Looking through the listing below, state how many lines have the word "Sound" in them. Only the number should be given.

== Segment start ==

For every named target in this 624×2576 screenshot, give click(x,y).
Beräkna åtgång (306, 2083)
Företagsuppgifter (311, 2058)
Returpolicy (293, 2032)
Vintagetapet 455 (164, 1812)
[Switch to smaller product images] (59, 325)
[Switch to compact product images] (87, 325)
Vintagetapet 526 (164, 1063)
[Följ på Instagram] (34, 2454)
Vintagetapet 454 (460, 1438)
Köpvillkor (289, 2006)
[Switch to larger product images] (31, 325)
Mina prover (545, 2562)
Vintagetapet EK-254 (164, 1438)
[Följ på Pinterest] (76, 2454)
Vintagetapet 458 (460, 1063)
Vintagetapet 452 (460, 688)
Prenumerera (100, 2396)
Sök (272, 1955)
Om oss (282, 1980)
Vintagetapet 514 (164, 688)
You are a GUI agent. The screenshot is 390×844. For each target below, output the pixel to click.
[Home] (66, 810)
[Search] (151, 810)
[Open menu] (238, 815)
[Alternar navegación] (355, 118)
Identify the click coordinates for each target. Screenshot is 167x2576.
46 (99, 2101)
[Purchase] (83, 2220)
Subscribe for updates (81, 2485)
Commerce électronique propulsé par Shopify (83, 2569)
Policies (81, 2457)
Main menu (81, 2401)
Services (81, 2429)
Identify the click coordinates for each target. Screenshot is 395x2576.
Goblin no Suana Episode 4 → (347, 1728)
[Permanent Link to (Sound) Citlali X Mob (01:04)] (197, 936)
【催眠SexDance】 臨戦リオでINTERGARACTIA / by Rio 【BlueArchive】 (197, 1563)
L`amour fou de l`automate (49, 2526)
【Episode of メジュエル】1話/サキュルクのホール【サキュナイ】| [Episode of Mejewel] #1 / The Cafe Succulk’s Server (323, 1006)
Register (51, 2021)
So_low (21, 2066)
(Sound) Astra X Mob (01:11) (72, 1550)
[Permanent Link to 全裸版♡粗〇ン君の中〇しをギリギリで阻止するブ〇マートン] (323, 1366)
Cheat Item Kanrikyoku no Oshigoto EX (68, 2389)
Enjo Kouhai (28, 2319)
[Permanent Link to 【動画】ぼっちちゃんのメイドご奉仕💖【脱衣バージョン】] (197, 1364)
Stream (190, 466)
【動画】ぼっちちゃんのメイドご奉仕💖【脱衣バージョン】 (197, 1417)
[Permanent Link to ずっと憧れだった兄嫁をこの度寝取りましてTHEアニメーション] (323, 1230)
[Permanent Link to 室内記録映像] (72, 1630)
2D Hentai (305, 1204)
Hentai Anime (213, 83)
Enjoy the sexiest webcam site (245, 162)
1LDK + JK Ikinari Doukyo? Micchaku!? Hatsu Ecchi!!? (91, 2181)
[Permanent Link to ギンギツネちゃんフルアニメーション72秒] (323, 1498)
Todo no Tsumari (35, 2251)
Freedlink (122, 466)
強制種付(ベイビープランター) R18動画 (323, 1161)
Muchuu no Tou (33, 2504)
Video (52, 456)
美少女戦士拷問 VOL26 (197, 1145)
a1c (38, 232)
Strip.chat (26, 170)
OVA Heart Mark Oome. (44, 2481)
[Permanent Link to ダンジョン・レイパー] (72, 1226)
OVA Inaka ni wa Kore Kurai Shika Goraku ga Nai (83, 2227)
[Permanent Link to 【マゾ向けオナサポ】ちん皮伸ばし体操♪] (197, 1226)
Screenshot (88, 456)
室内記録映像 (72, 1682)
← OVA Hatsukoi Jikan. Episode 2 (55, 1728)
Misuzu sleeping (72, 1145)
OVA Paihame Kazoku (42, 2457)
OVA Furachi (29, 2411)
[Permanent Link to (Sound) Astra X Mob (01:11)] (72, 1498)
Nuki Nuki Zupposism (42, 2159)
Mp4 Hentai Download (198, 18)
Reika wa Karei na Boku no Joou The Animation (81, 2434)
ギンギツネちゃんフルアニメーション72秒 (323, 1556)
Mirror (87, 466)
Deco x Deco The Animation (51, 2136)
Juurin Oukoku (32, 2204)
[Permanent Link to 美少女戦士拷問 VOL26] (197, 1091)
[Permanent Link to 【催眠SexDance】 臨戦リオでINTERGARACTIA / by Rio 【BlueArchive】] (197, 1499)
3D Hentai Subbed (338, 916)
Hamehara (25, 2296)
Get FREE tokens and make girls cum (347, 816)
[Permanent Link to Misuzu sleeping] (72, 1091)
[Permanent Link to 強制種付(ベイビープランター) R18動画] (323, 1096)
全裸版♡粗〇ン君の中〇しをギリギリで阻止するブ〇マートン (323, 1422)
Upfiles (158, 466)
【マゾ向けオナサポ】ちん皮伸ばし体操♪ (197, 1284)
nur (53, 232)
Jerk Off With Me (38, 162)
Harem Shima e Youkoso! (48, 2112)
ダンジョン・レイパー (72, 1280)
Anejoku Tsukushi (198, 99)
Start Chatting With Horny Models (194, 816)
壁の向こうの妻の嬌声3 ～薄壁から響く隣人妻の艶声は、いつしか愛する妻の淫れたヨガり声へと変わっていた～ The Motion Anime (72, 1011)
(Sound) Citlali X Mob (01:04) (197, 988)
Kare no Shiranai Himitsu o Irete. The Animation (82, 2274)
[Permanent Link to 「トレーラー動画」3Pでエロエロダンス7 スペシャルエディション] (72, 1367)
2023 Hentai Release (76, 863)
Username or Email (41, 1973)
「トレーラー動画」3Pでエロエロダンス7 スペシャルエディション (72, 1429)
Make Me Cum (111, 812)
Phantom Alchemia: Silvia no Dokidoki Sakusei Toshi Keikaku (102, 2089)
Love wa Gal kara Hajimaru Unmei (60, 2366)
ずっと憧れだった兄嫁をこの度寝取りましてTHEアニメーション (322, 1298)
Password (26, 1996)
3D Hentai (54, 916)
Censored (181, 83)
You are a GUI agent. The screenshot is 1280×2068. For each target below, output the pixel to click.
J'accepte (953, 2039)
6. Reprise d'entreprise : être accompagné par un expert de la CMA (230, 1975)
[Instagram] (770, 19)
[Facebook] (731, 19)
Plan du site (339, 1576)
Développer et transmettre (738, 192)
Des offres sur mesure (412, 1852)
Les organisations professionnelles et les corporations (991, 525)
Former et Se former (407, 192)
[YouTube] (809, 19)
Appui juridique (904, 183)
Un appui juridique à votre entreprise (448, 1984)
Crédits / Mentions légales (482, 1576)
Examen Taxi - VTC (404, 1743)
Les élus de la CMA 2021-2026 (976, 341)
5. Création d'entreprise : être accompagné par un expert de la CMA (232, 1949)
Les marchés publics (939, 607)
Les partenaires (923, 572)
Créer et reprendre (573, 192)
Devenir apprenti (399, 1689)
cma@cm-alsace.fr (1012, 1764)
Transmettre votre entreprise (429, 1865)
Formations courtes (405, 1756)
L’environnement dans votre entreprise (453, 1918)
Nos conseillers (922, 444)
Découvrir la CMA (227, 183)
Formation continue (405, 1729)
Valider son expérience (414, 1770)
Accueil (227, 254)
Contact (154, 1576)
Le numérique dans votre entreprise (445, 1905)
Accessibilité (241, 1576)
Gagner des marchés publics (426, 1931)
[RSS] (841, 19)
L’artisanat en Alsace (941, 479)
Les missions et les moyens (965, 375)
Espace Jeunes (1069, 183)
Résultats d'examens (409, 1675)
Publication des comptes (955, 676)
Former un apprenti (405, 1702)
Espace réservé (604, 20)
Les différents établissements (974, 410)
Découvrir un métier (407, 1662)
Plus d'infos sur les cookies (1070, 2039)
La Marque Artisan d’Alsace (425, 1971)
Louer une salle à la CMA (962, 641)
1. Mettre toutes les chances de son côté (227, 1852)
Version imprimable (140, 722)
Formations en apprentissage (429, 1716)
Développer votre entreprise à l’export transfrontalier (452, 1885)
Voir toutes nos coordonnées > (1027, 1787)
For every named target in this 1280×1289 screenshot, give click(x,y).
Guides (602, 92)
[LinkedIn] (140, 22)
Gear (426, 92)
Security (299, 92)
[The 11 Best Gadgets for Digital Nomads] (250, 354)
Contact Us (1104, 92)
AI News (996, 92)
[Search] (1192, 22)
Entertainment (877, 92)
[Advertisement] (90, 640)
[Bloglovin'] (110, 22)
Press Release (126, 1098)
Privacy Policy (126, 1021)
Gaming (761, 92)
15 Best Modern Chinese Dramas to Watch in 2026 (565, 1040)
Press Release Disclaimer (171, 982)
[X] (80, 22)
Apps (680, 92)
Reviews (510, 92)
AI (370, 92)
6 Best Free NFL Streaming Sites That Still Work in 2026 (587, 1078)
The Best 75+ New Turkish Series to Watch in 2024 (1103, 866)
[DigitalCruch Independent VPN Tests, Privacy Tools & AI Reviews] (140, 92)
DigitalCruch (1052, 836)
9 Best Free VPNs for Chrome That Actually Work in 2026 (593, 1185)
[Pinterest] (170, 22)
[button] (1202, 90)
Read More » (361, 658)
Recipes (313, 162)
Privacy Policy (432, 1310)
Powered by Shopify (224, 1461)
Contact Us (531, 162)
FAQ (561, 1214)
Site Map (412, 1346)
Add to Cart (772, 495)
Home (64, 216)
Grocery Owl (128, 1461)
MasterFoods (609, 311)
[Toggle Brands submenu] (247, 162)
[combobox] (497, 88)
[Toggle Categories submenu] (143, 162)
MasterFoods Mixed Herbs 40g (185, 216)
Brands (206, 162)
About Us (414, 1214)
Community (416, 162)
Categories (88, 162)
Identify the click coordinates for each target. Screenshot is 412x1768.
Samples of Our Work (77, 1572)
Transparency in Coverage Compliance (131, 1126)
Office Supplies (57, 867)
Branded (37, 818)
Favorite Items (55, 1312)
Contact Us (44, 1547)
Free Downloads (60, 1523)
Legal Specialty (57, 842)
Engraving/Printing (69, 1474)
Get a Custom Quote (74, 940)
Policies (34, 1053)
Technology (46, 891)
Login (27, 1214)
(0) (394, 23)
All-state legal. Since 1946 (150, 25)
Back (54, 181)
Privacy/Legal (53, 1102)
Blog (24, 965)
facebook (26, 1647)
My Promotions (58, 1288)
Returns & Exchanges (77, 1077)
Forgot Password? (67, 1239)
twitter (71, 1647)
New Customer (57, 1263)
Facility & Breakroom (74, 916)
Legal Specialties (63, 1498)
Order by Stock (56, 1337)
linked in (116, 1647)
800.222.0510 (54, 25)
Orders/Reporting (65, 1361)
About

== Segment end ==

**ANSWER FOR THIS EXERCISE:** 4